GIVEN PASSAGE ->
— START —

If you think a staged remodel might be right for you, make sure to be clear about it with potential contractors. Some contractors will be reluctant to take on jobs that happen over time. They prefer to get the work done as quickly as possible, and move on to the next project. If you find a contractor who is flexible, they may be able to fit your work in between their other jobs as time allows. This could be a "win-win" for both parties.

Timely Decisions & Deliveries

Two common causes of remodeling delays and cost overages are:

  • homeowners making too many last-minute decisions on everything from product choices, to materials, to paint colors;
  • failing to plan ahead on delivery dates for products and materials purchased by the homeowner.

Consider what would happen if the product and style you want is out of stock when it's needed? Or you can't find any a light fixture you like, having left your shopping to the last minute? Or what if you must pay more in order to get your materials by a certain date, because the lead time you allowed wasn't long enough?

Homeowners also feel more pressure when forced to make important decisions on the spot. Don't let this happen to you.

Bottom line: do as much upfront planning and shopping as you can, so that when the time comes, the items you want are either on hand, or ready to be delivered at a moment's notice. Good contractors will help you with this, but it's always wise to be thinking about it yourself, and keeping track of deadlines.

Hire Professionals, Save Money

Yes, that's right. It may seem counterintuitive, but hiring professionals early in your remodel process might actually save you money.

Who you hire, and how you hire them, depends on your needs.

— END —

INFORMATION PROVIDED ->
— START —

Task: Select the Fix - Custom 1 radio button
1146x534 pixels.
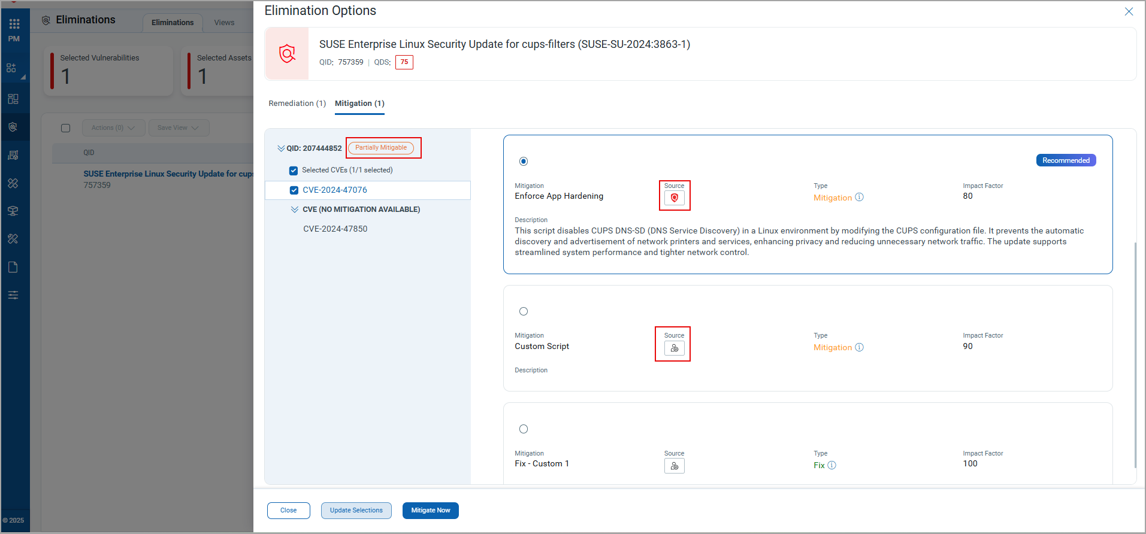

— END —

TASK LIST ->
A: Translate this sentence from the remodeling passage into Spanish: "Homeowners also feel more pressure when forced to make important decisions on the spot."
B: Quote the remodeling passage word for word, from "Timely Decisions &" up to and including "wasn't long enough?".

EXERCISE SOLUTIONS ->
A: Los propietarios también sienten más presión cuando se ven obligados a tomar decisiones importantes en el momento.

B:
Timely Decisions & Deliveries

Two common causes of remodeling delays and cost overages are:

  • homeowners making too many last-minute decisions on everything from product choices, to materials, to paint colors;
  • failing to plan ahead on delivery dates for products and materials purchased by the homeowner.

Consider what would happen if the product and style you want is out of stock when it's needed? Or you can't find any a light fixture you like, having left your shopping to the last minute? Or what if you must pay more in order to get your materials by a certain date, because the lead time you allowed wasn't long enough?